Sunday Lunch: Omoebe, Edo Black Soup
Though dark green is more appropriate a colour but who are we to blame for naming our foods. Who are we to blame for pepper soup? And other scary names?
Anyway, don’t you dare let the name put you off this absolutely, good-for-you deliciousness that is Edo Black soup with all the nutritional goodness of bitter leaf, scent leaf (my absolute fave) and palm nut cream! The herby flavours, slightly bitter with a sweet aftertaste work so beautifully – I can now see why bitter leaf soup is a thing too.
I’ve made a version before, but it featured palm oil not palm nut cream. The difference? Same as coconut oil versus coconut cream/ milk. Different extraction processes, results and flavours.
There are many ‘black’ soups across the country, from the Ondo version, Obe Marugbo to Eru ru shin, scent leaf soup from Agbor in the Delta.
Obe Marugbo is traditionally prepared with a combination of two leaves. Marugbo (Botanical name : Clerodendrum volubile ) being the primary leaf. Iteji, efinrin, akintola, lapalapa, epojebu, ekikan or iseketu is also added. Leaf combinations often differ based on personal preference; Source – 9jafoodie
In Benin, Black soup, Omoebe is lauded for its medicinal qualities. Bitter herbs – in this case bitter leaf, are prized for stimulating digestive juices and supporting digestion,” and scent leaf pretty much does the same.

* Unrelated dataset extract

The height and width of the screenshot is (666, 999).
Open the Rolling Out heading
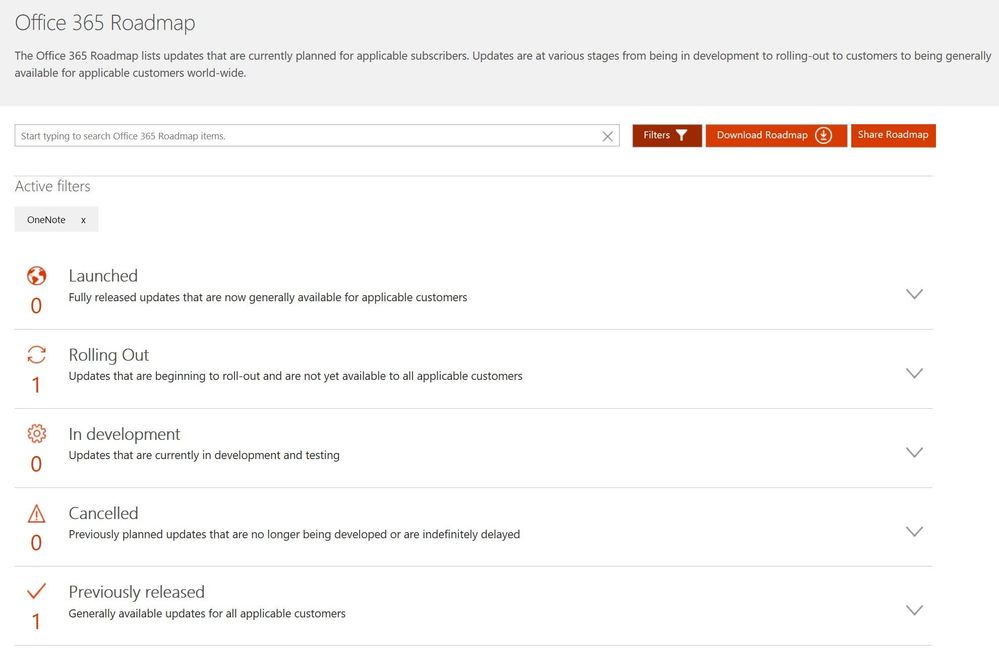[109, 355]
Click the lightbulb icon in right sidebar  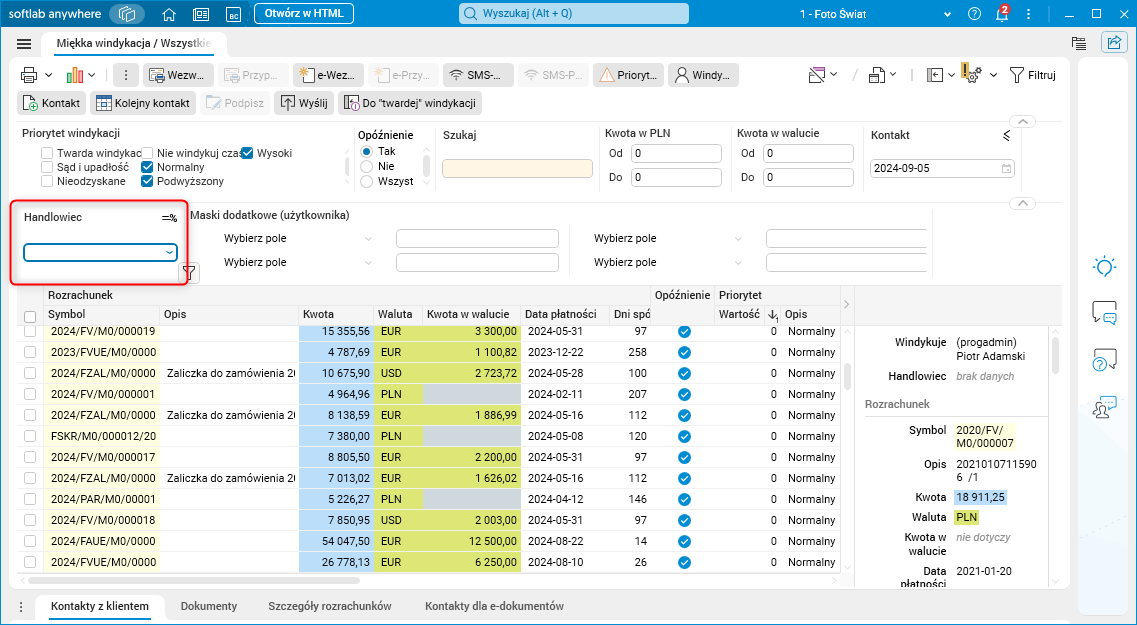[1104, 266]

Like I said, I’ve made somethng similar before – with palm oil and chopped/ hand washed leaves. This version features blended greens and I think that really lends a lot to the flavour. Plus the palmnut cream, heaven.
To amp the flavours, I began with roughly a litre of seasoned meat stock and a blend of ose Nsukka and onions and let it cook on medium heat.
The bitter leaf was fresh, then hand washed after which I blended it. The scent leaf, I just blended with a bit of water. If I had the energy, I would have ground the leaves on a grinding stone 🙂 but…the blender worked just fine.
Next in? The palm nut cream. I left it on a simmer till it emulsified with the stock and became a uniform orange.
Then the bitter leaf followed. I added a couple of heaped tablespoons because I didn’t want it to be all bitter.
Again, I left it to cook on low before adding the scent leaf.
I let it cook again, till it thickened and I felt the flavours had blended. The whole time, I checked and adjust seasoning – salt, crayfish…
The end result was a green soup with a brown base and oh so delicious.
With Poundo yam, a hit. I took some to my son’s school for Independence day celebrations and it was gone in no time. We had people coming over saying ‘They asked me to go try the black soup’ :). And then we got home and the son wanted more. That weekend, we finish a pot and I had to make another!
I had it for lunch two days in a row and the one thing that occurred to me is how great periwinkles would be in it, the dried ones…so there will be another go, for sure!
It would also be dope with rice, boiled yam/ plantains/ sweet potatoes and fried too!